■ WHAT YOU ARE ASKED TO DO
Reproduce the rows word for word, from the line containing "690x406 pixels. At" through the final row, including both ends. Leave the pictures out of your answer.

■ PROVIDED ENTRIES
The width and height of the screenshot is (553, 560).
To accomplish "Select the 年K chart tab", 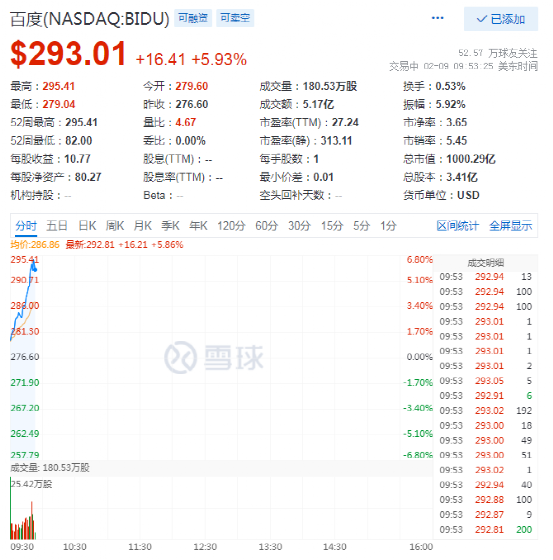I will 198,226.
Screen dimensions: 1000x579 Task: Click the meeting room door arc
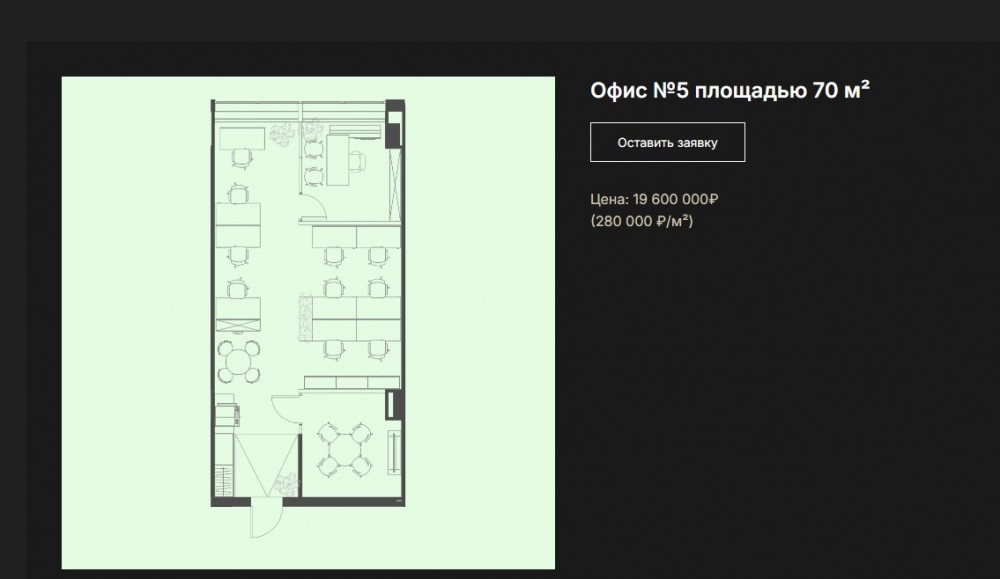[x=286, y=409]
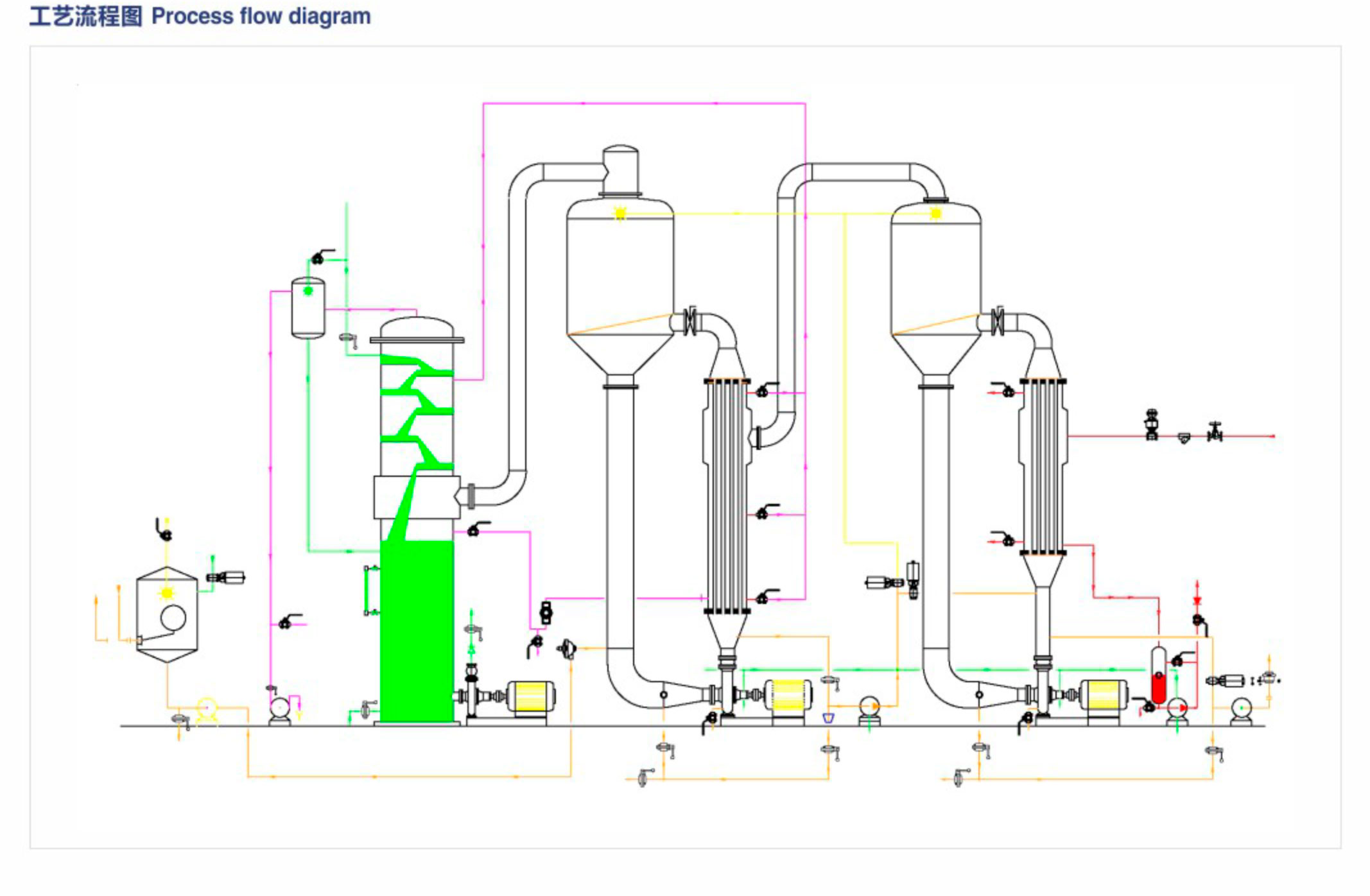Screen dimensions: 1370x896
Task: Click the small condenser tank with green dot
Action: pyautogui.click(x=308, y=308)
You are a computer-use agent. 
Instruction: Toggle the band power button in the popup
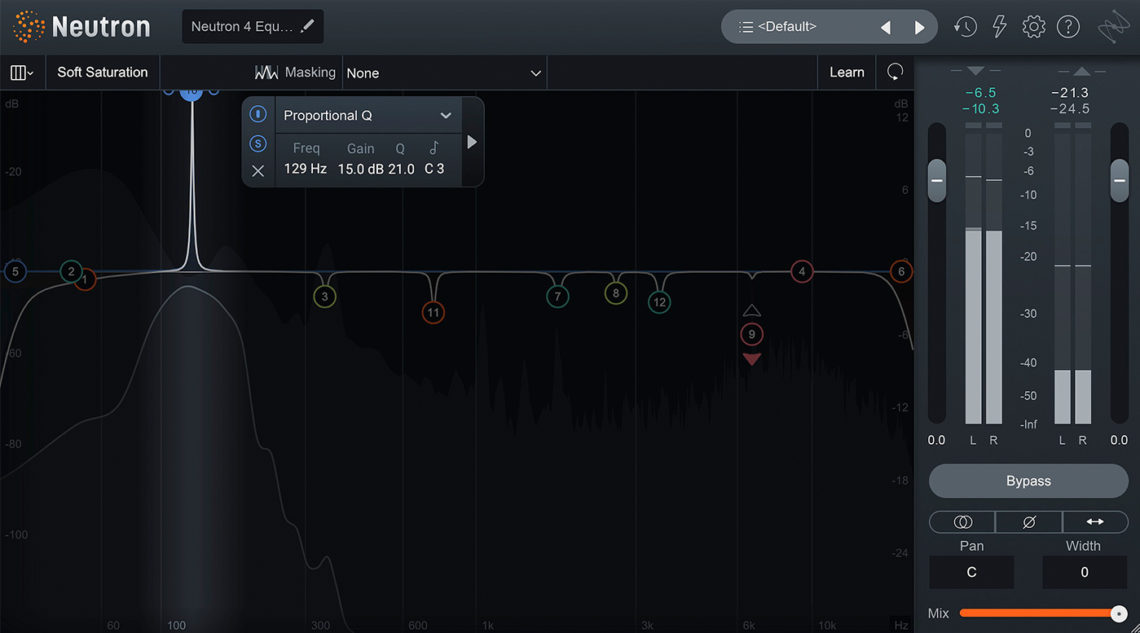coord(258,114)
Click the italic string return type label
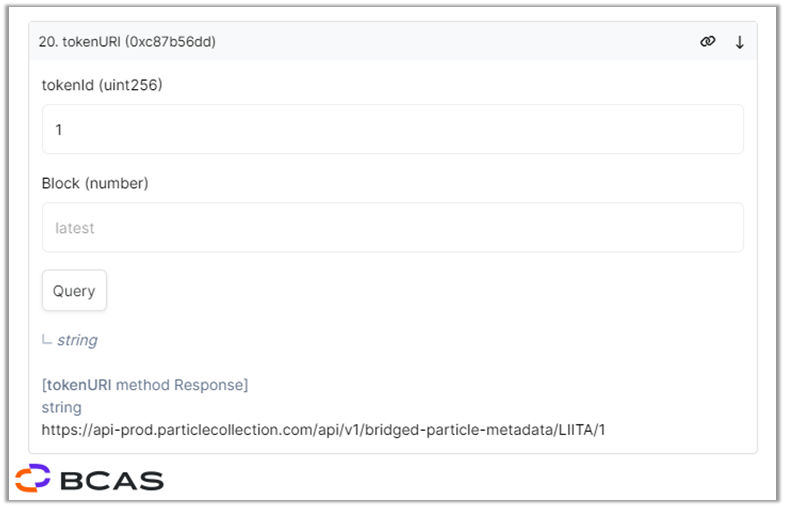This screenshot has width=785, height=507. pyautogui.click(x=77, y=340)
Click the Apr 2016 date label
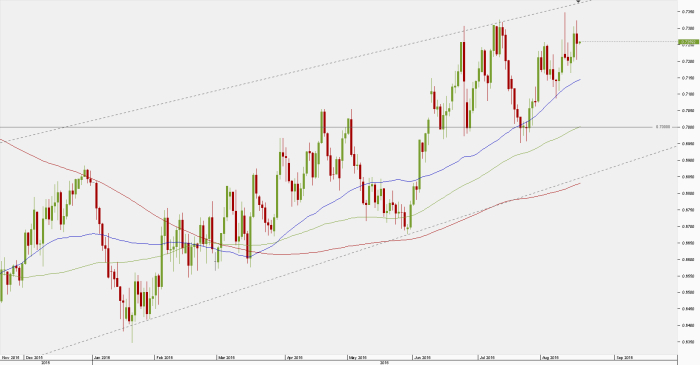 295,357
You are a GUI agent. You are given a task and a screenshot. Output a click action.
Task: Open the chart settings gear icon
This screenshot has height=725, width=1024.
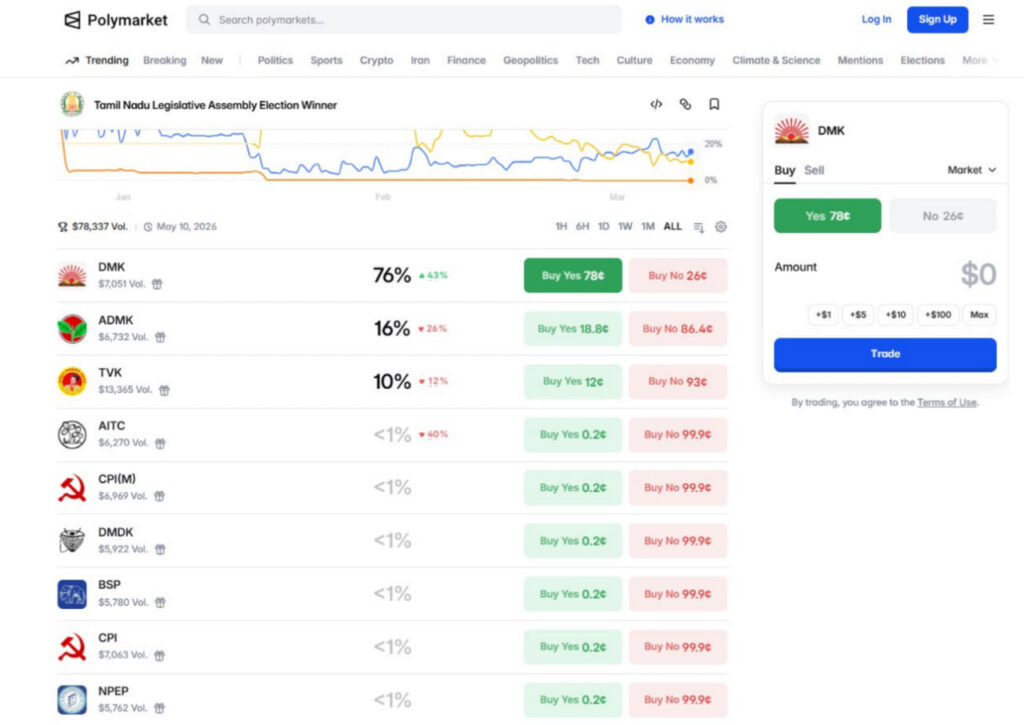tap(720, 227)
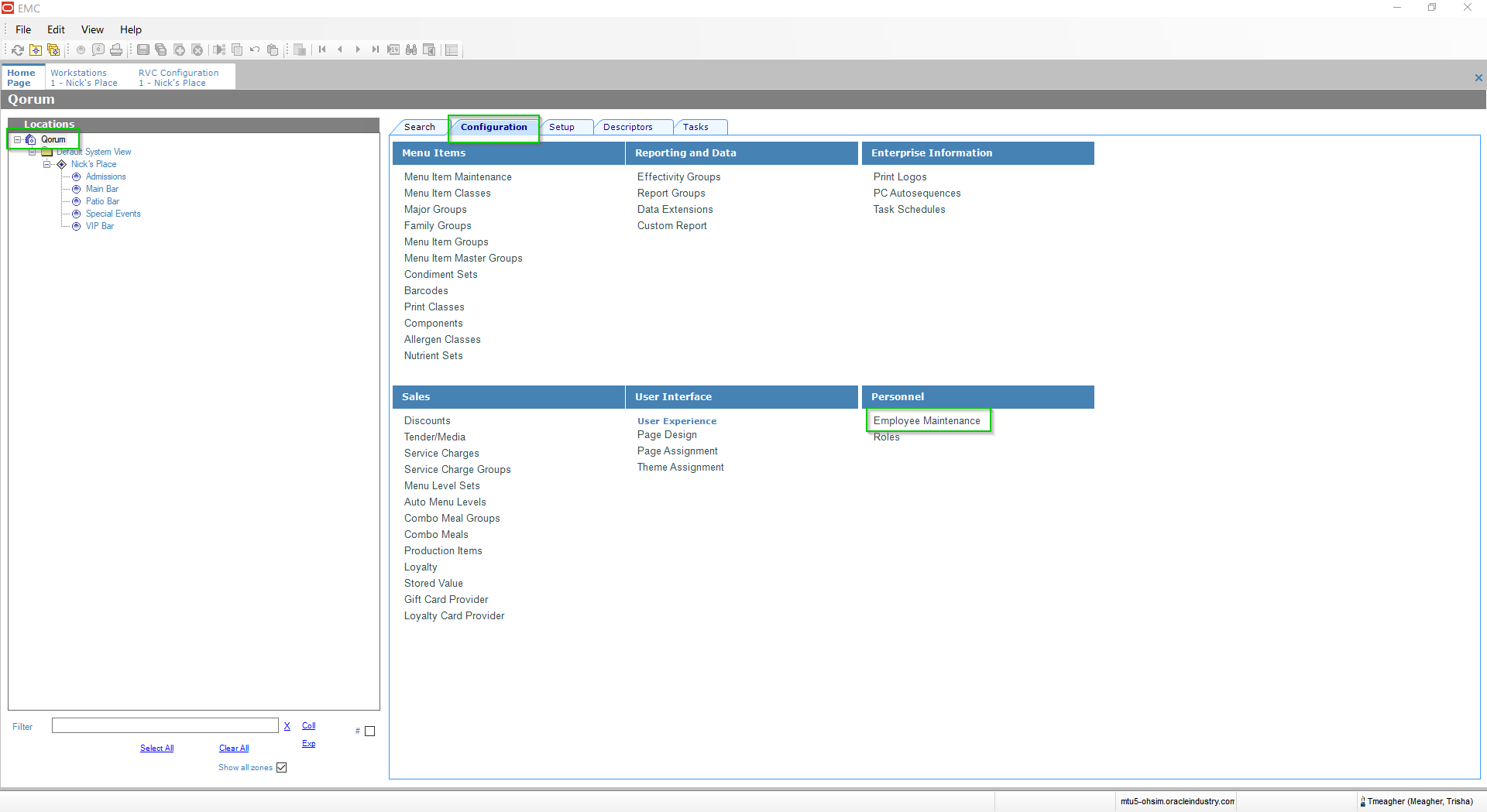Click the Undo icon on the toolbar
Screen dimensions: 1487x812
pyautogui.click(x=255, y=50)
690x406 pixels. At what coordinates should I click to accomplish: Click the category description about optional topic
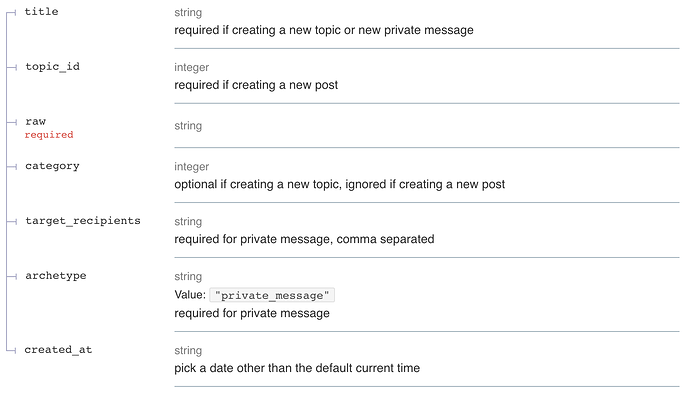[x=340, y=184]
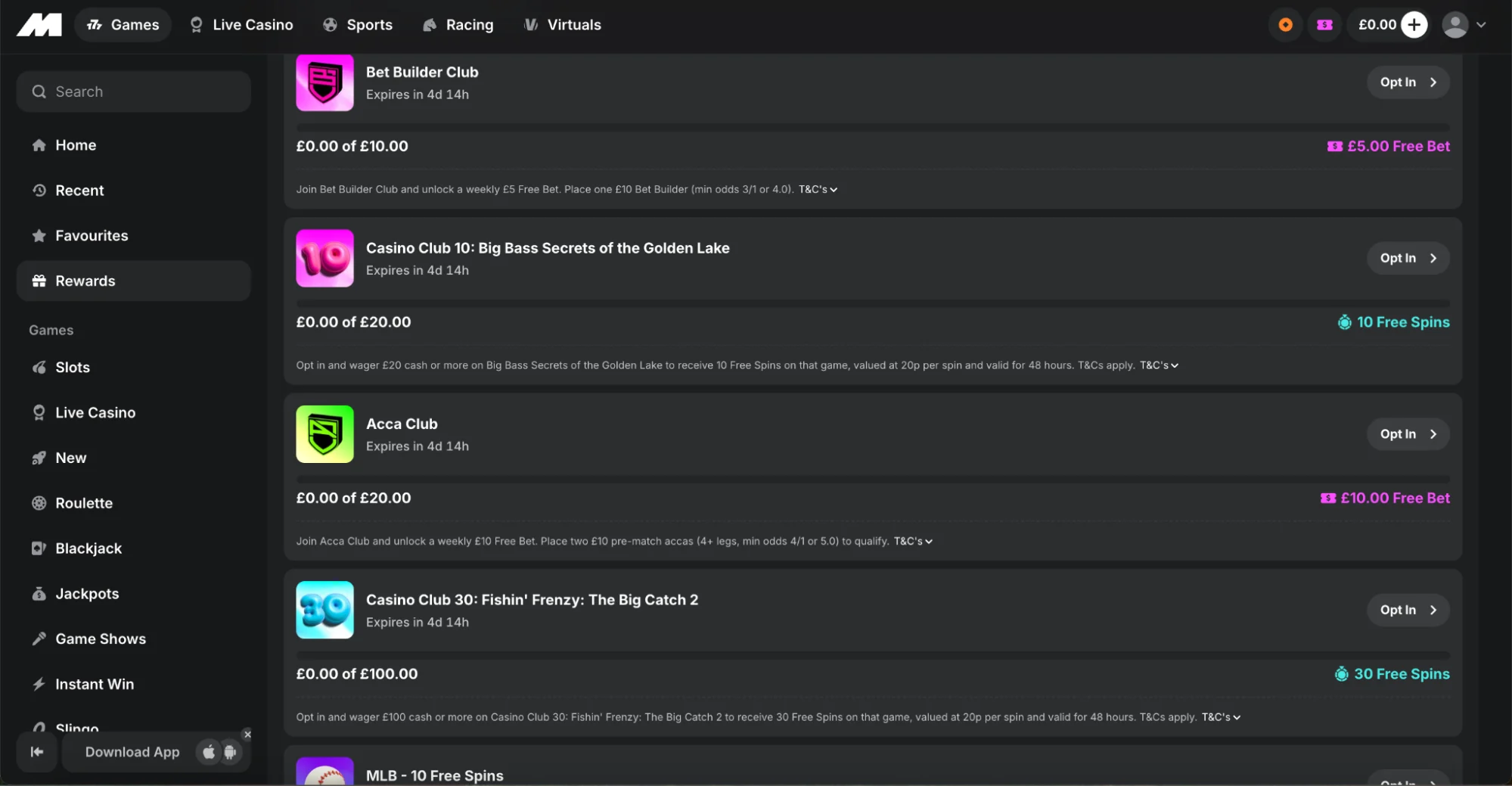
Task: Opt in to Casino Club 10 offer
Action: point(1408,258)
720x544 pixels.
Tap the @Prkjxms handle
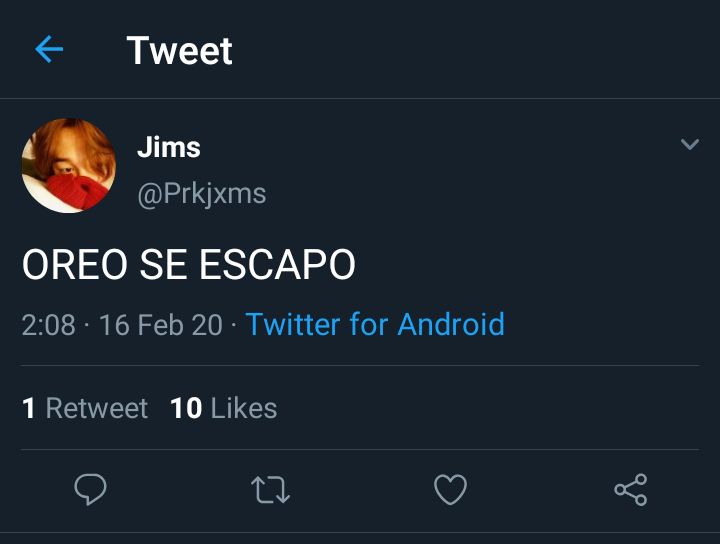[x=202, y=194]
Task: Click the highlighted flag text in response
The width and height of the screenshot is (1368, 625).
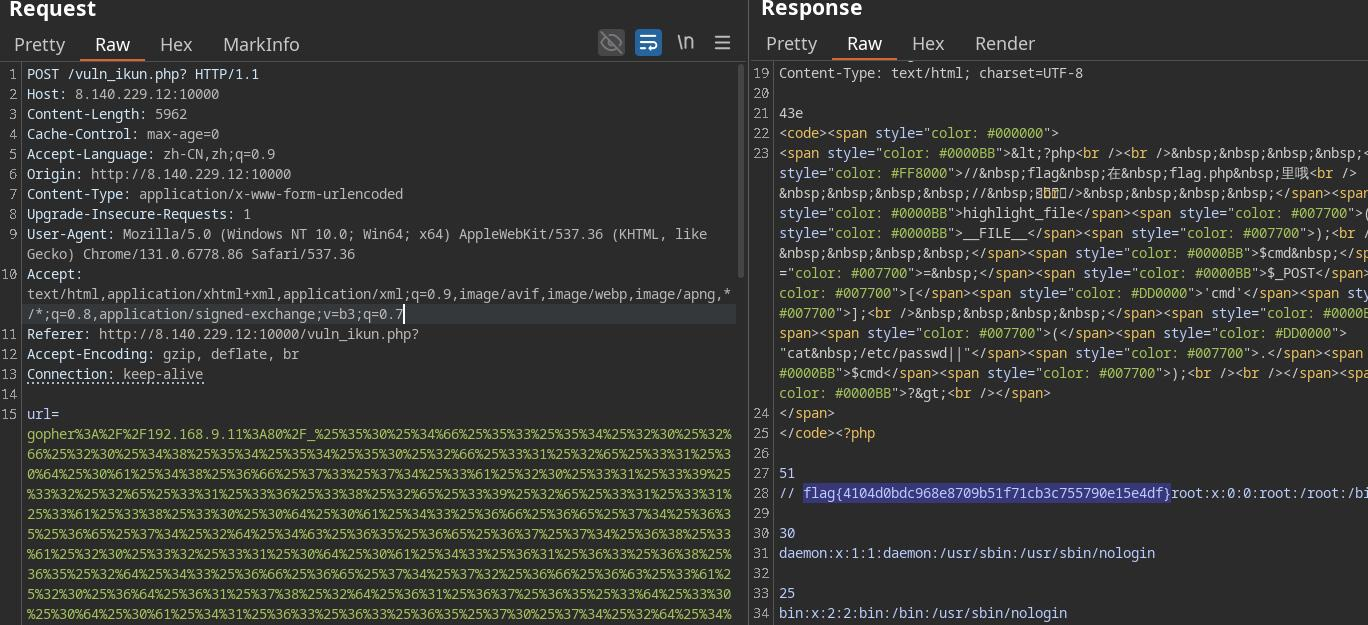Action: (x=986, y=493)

■ FINAL RESULT
690x406 pixels. At what coordinates should I click to accomplish: Click the category description about optional topic
[x=340, y=184]
Task: Opt in to Casino Club 10 offer
Action: point(1408,258)
720x544 pixels.
Tap the @Prkjxms handle
[x=202, y=194]
Task: Click the highlighted flag text in response
The width and height of the screenshot is (1368, 625).
Action: (x=986, y=493)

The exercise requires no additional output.